Friday, October 21, 2011

banded woolly bear




banded woolly bear
searching for a place to hole
up for the winter

My father is raking leaves and my sister and I are jumping into the fragrant piles. In the dry grass I find a woolly bear, steadily making its way across the yard. I pick it up and it curls into a black and orange ball, its fur prickling my palm. When I show it to my father, he tells me the caterpillar is looking for a place to hibernate for the winter, maybe under a log or a rock. He says you can tell how long and cold the winter is going to be by the orange banc on the caterpillar, the thicker the band, the milder the winter. This one has a narrow copper band. "Does that mean we'll have a lot of snow?" I ask hopefully. Then I start to worry that the woolly bear, even with a thick coat, will freeze. My father, a chemist, explains that the caterpillar produces a kind of antifreeze, like the ethylene glycol we put in our car or the propylene glycol they put in ice cream to keep it from forming ice crystals. "Maybe it's dimethyl sulfoxide," he mutters. I know that stuff. That's the liquid he puts on my skin when I get a bruise, claiming it will make it heal faster, but it still takes a long time to turn from purple to yellow. 
          We do have a lot of snow that winter, but it has nothing to do with the width of the woolly bear's band. My father's mixture of fact and fiction was misleading. He was right about the caterpillar producing a cryoprotectant. But perhaps because he wasn't a biologist, he didn't know that hatchlings from the same clutch of eggs, like kittens from the same cat, vary a lot in color, and that the copper band gets wider with age. The banded woolly bear is the larva of the Isabella tiger moth. In the spring the caterpillar emerges from hibernation, devours herbs and forbs, pupates and turns into a lovely golden moth with a furry head. The moth lives through the summer, mates, and the female lays eggs which hatch in the autumn.

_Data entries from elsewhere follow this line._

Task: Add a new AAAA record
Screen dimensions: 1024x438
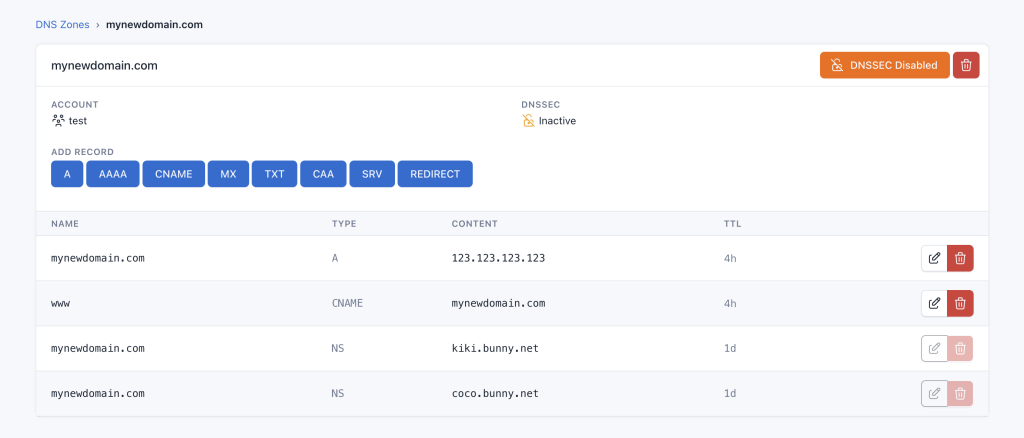Action: [x=112, y=174]

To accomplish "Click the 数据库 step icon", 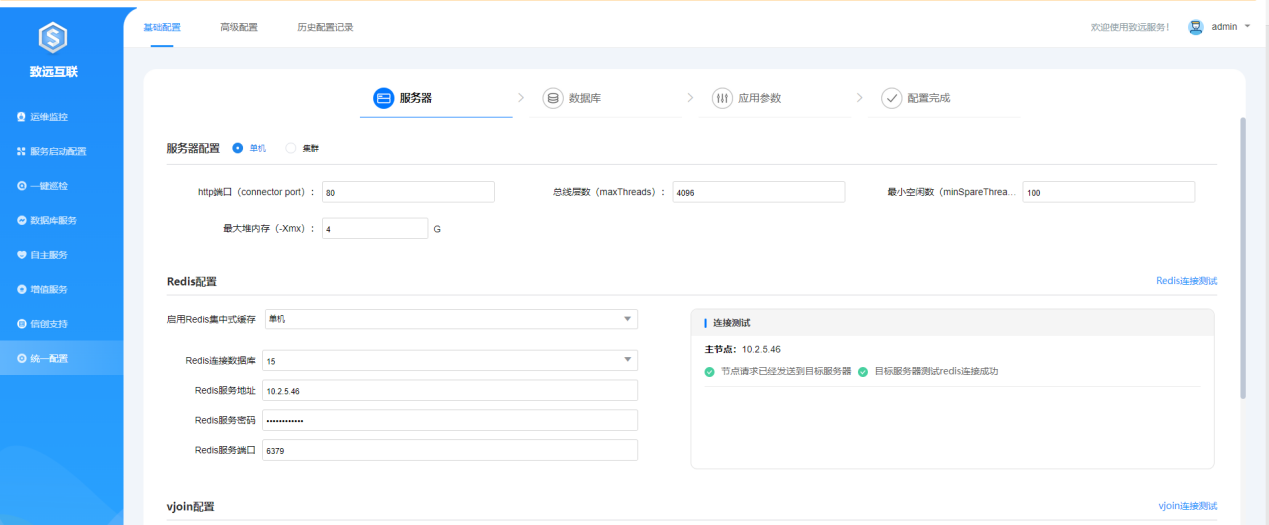I will pyautogui.click(x=552, y=98).
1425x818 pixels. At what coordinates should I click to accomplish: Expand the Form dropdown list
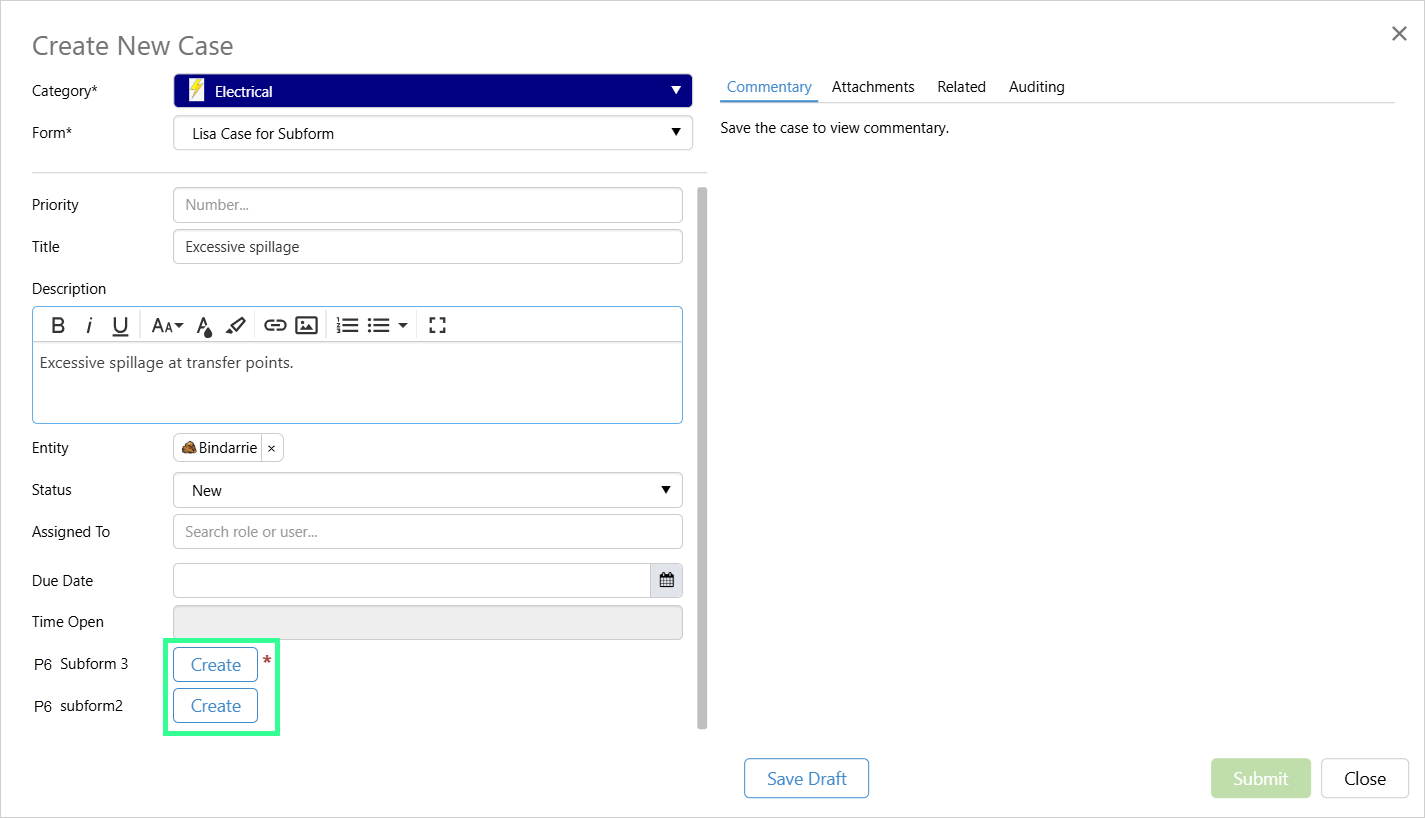432,133
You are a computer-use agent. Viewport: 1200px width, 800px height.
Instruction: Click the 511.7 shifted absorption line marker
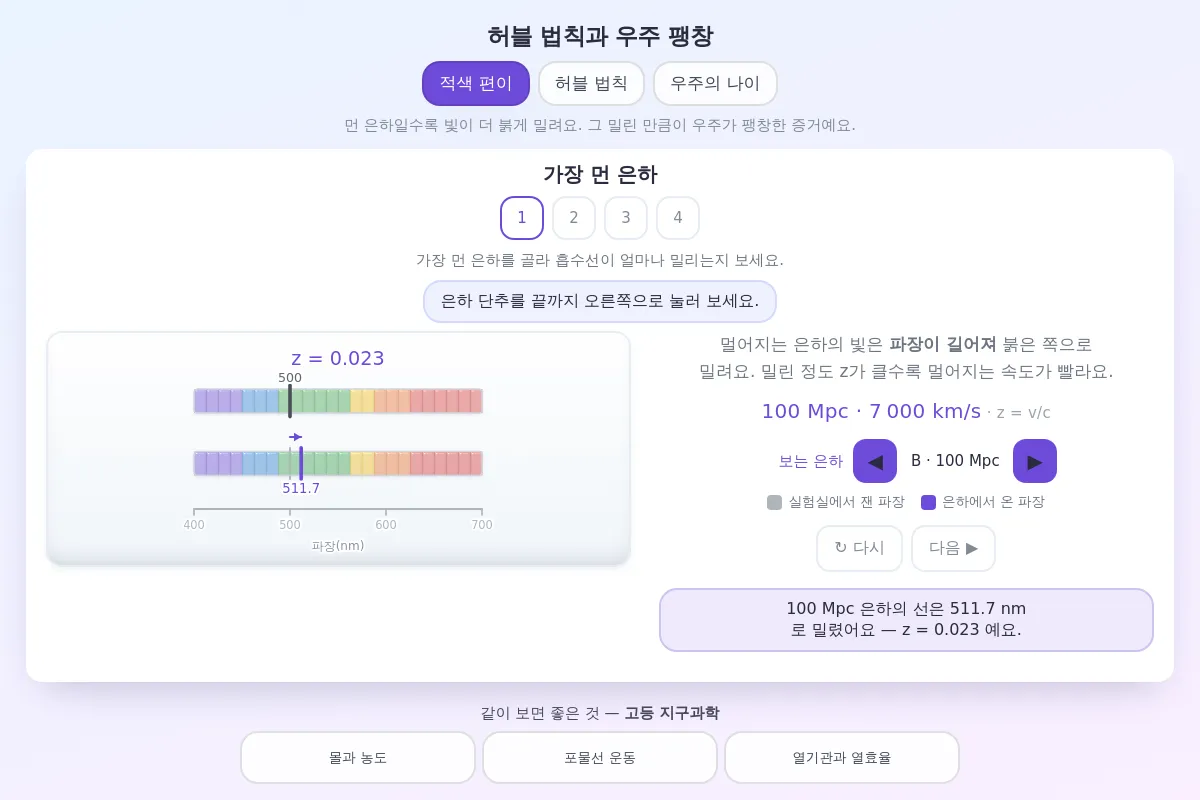[x=301, y=463]
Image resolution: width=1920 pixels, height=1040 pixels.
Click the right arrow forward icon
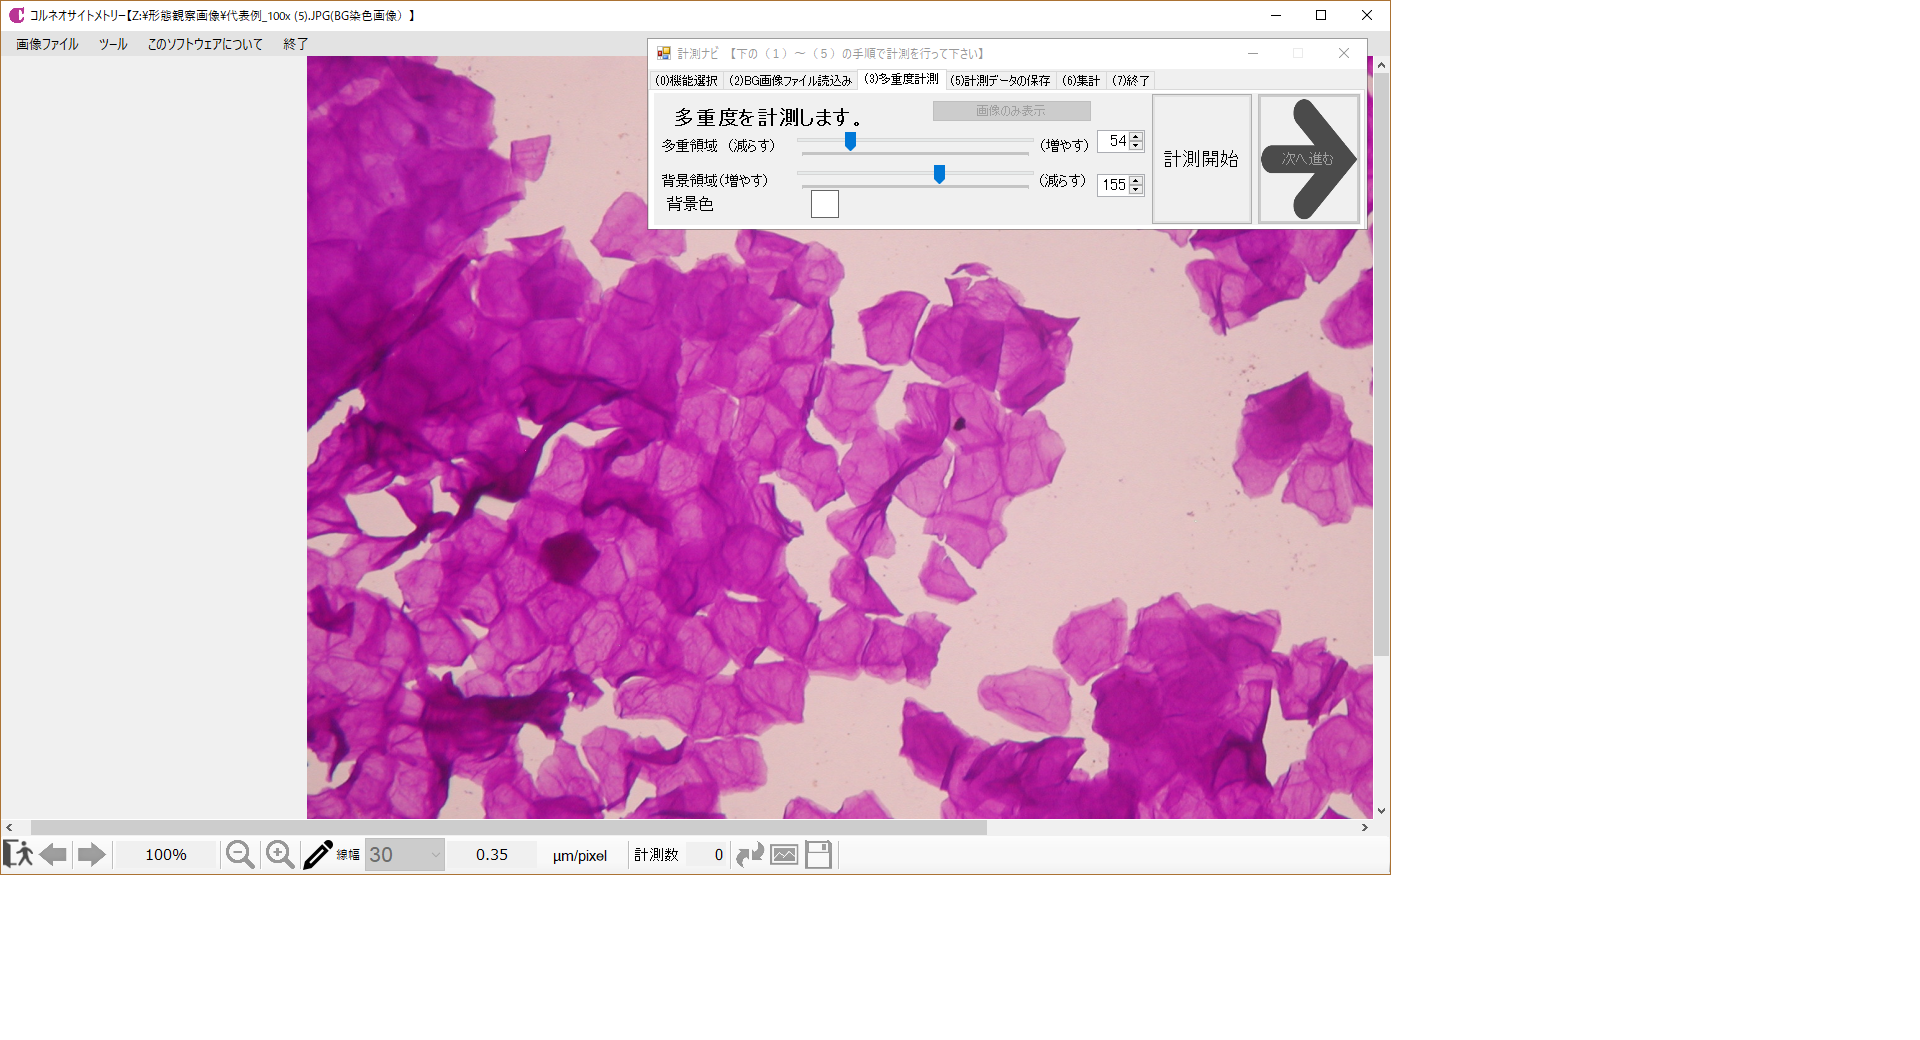[x=91, y=854]
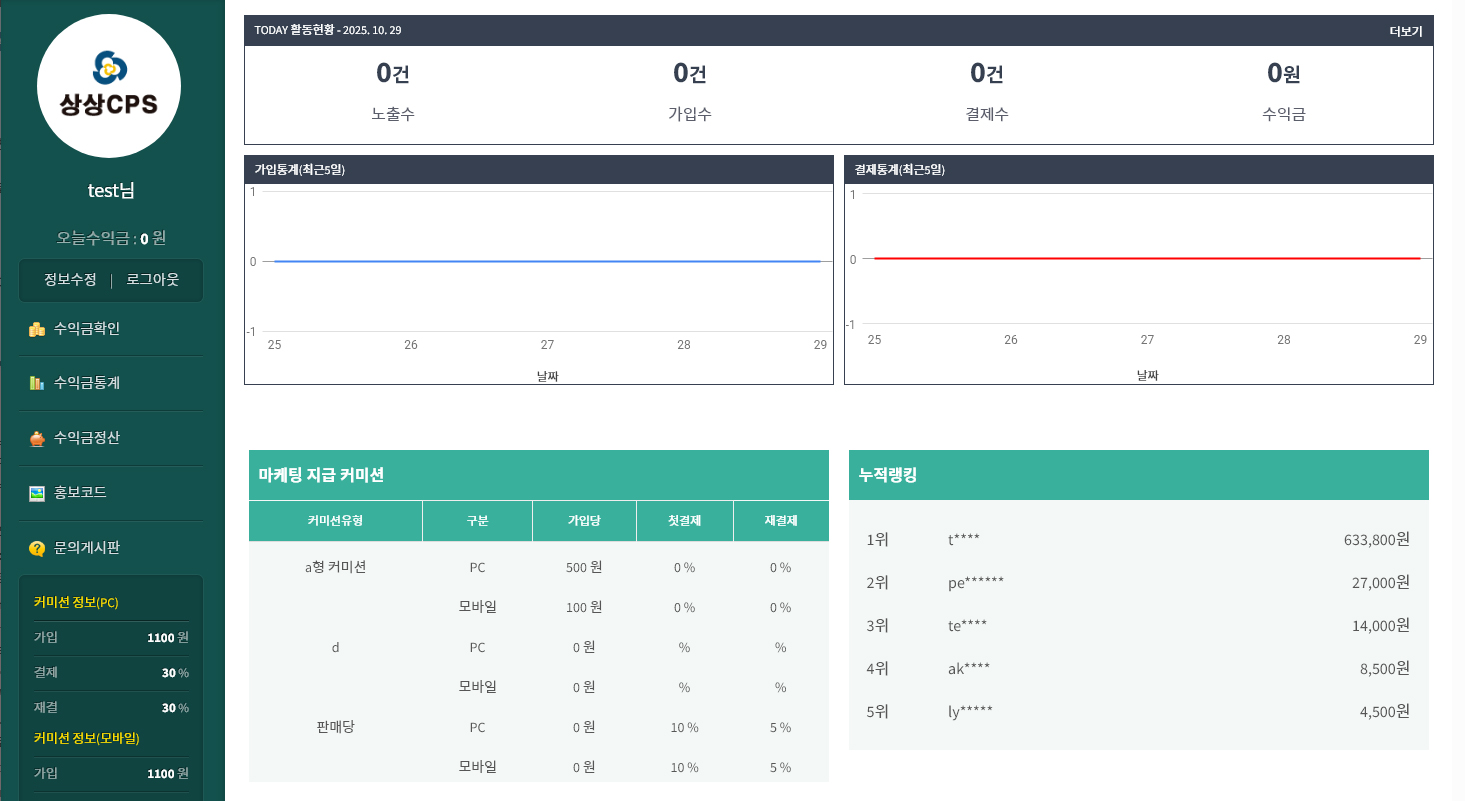1465x801 pixels.
Task: Open the 수익금통계 menu
Action: pyautogui.click(x=87, y=383)
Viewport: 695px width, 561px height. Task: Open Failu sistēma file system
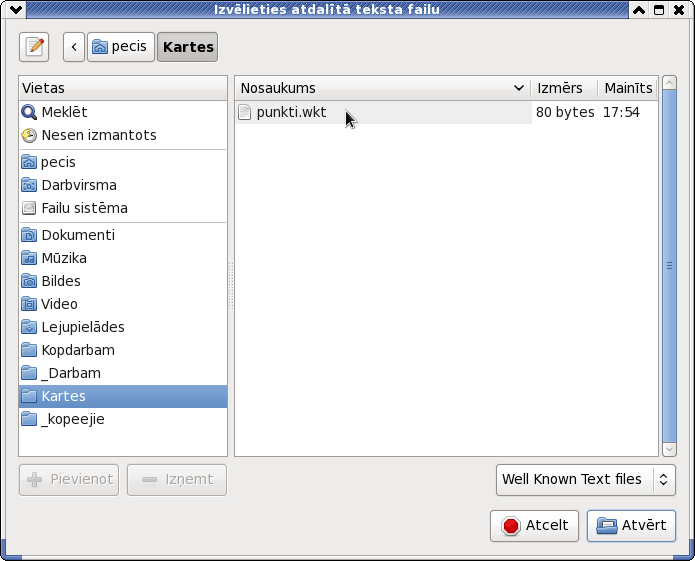[123, 208]
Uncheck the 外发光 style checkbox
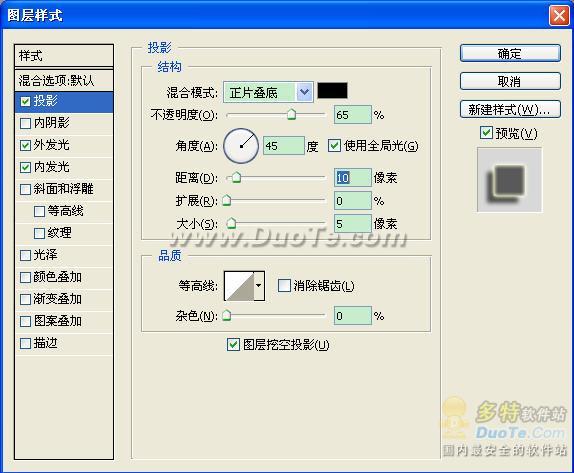This screenshot has width=574, height=473. coord(25,145)
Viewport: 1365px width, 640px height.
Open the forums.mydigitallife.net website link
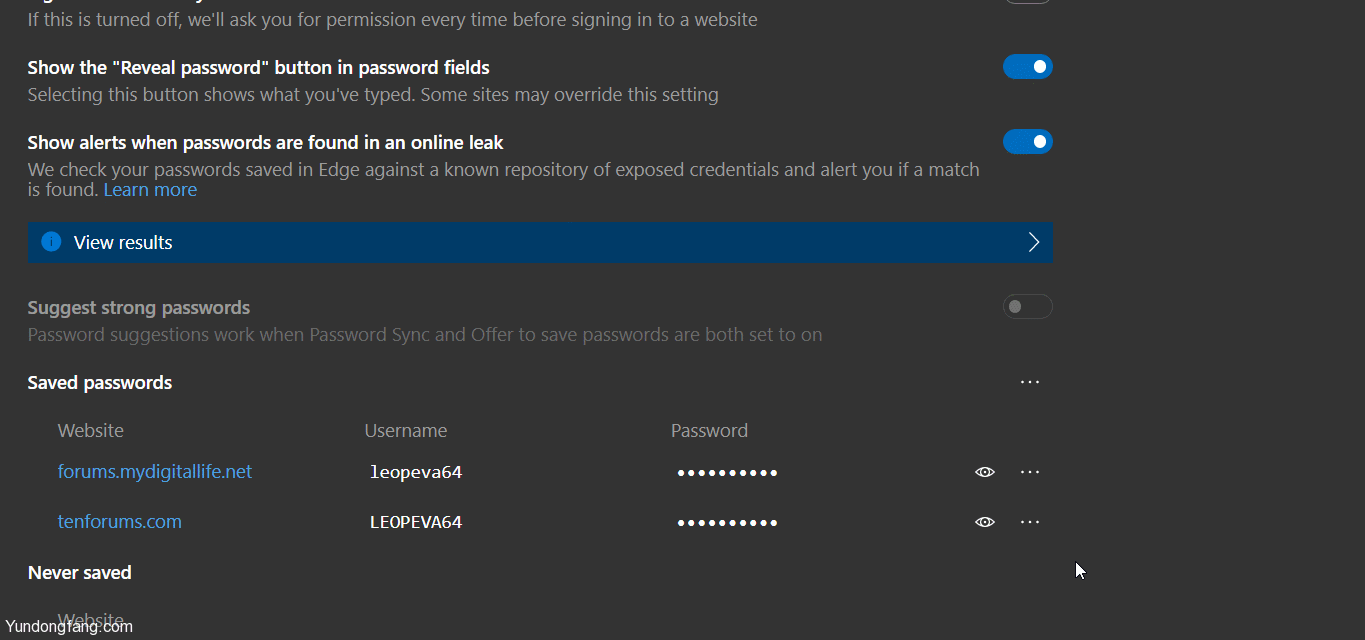pos(155,472)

          It's October and the woolly bears are migrating. I see them by the dozens, marching slowly but steadily across the highway. They always go straight across, but in both directions. I drive slowly, my eyes straining to see the tiny black caterpillars against the dark pavement. When I spot one, I swerve to miss it, making sure there's no one behind me who might wonder what's wrong with me. Today, when I stop at the mail box, I see one crossing the concrete apron before the bridge and I run back to take its picture. Before I can reach down to pick up the woolly bear and deposit it in the grass, a big truck comes down the hill, so I jump back to the shoulder. After it passes, I walk back out to rescue the caterpillar, but alas, it has been smashed flat by the wheels of the truck, its green blood spewed across the concrete.



          I feel terrible because I took its picture instead of rescuing it first. I try to console myself by recalling the story about the saint and the dead cat. A mischievous man decides to test the reputed equanimity of the saint. He invites the saint to his house for a meal, then leads him by the most unpleasant path. They come upon a cat that has been overtaken by a bus. The mischievous man says, "Oh, how horrible!" But the saint says, "See, what pearly white teeth."